This quote is from Gaiman’s keynote speech at the 2004 Harvey Awards. His advice for creators is among some of the most inspiring, in that it focuses so solidly on individuality. While many writers speak primarily on the merits of discipline, Gaiman is a champion of self-discovery. He highlights the importance of exploring, and the cathartic creative experience of doing things simply because you want to.
“When we hold each other, in the darkness, it doesn’t make the darkness go away. The bad things are still out there. The nightmares still walking.
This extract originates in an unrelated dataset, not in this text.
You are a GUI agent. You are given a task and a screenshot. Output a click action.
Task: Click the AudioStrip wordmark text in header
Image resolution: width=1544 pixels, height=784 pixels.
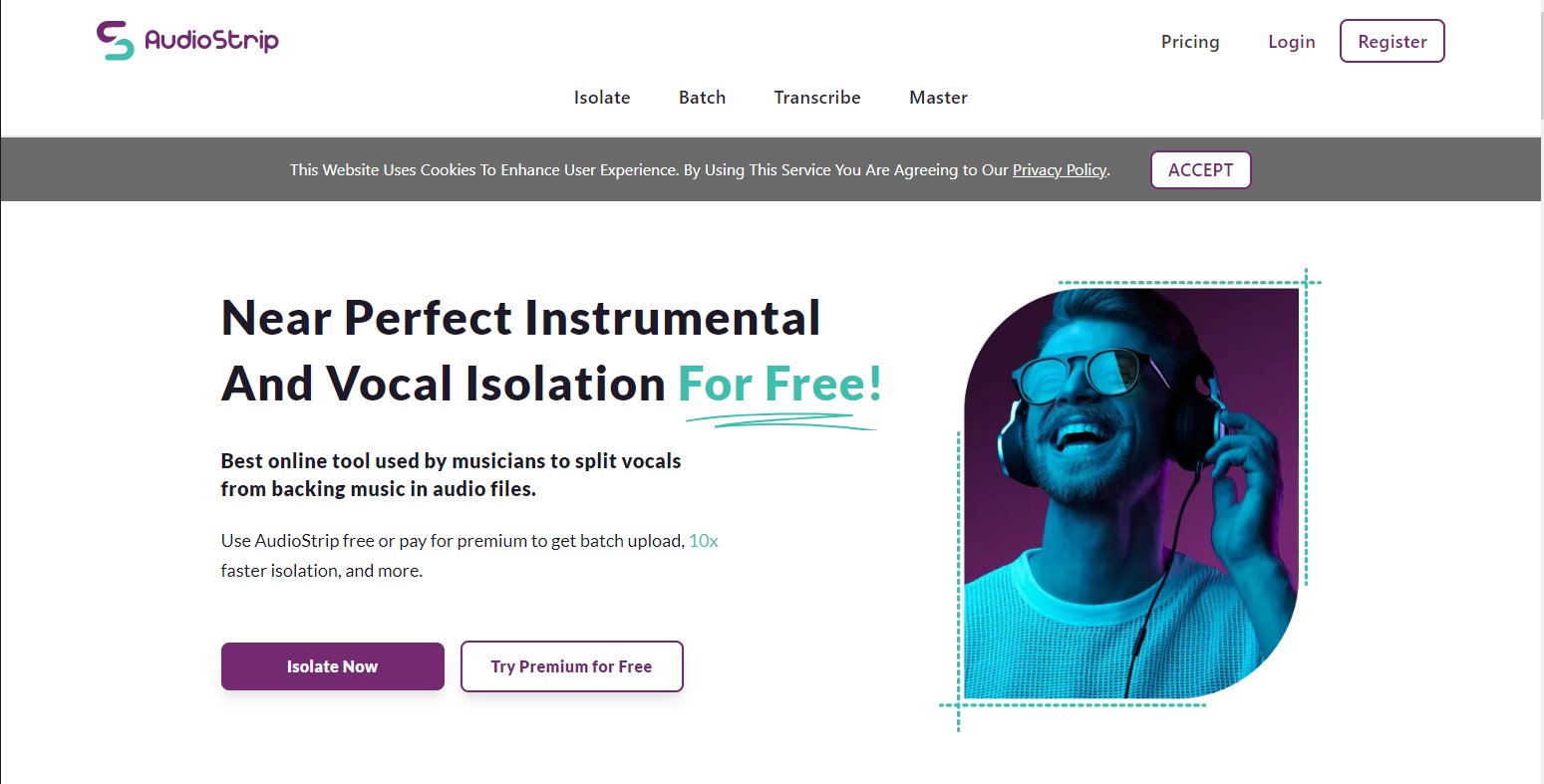point(211,41)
When we hold each other we feel not safe, but better. ‘It’s all right’ we whisper, "I’m here, I love you.”' and we lie: "I’ll never leave you." For just a moment or two the darkness doesn’t seem so bad.”
Neil Gaiman’s Midnight Days is a collection of six essential stories from his early start working at DC Comics. This quote from that acclaimed compendium encompasses the purity of purpose which lies behind human connection: we connect so we are not alone. Gaiman understands that there is rarely, if ever, a magic cure for the bad times, but sharing those times with someone can be a soothing balm.
“Do the stuff that only you can do. The urge, starting out, is to copy. And that’s not a bad thing. Most of us only find our own voices after we’ve sounded like a lot of other people. But the one thing that you have that nobody else has is you. Your voice, your mind, your story, your vision. So write and draw and build and play and dance and live as only you can. The moment that you feel that, just possibly, you’re walking down the street naked, exposing too much of your heart and your mind and what exists on the inside, showing too much of yourself. That’s the moment you may be starting to get it right.”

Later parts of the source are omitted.